The area around Dillingham was inhabited by both Eskimos and Athabascans and became a trade center when Russians erected the Alexandrovski Redoubt (Post) in 1818. Local Native groups and Natives from the Kuskokwim Region, the Alaska Peninsula and Cook Inlet mixed together as they came to visit or live at the post. The community was known as Nushagak by 1837, when a Russian Orthodox mission was established. In 1881 the U.S. Signal Corps established a meteorological station at Nushagak. In 1884 the first salmon cannery in the Bristol Bay region was constructed by Arctic Packing Co., east of the site of modern-day Dillingham. Ten more were established within the next seventeen years. The post office at Snag Point and town were named after U.S. Senator Paul Dillingham in 1904, who had toured Alaska extensively with his Senate subcommittee during 1903. The 1918-19 influenza epidemic struck the region, and left no more than 500 survivors. A hospital and orphanage were established in Kanakanak after the epidemic, 6 miles from the present-day City Center. The Dillingham townsite was first surveyed in 1947. The City was incorporated in 1963.

A federally-recognized tribe is located in the community -- the Curyung Native Village Council. The population of the community consists of 60.9% Alaska Native or part Native. Traditionally a Yup'ik Eskimo area, with Russian influences, Dillingham is now a highly mixed population of non-Natives and Natives. The outstanding commercial fishing opportunities in the Bristol Bay area are the focus of the local culture.

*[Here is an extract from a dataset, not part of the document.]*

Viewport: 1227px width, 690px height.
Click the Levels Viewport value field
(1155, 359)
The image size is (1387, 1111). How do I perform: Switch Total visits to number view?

Dillingham is the economic, transportation, and public service center for western Bristol Bay. Commercial fishing, fish processing, cold storage and support of the fishing industry are the primary activities. Icicle, Peter Pan, Trident and Unisea operate fish processing plants in Dillingham. During spring and summer, the population doubles. The city's role as the regional center for government and services helps to stabilize seasonal employment. Many residents depend on subsistence activities and trapping of beaver, otter, mink, lynx and fox provide cash income. Salmon, grayling, pike, moose, bear, caribou, and berries are harvested.

Dillingham can be reached by air and sea.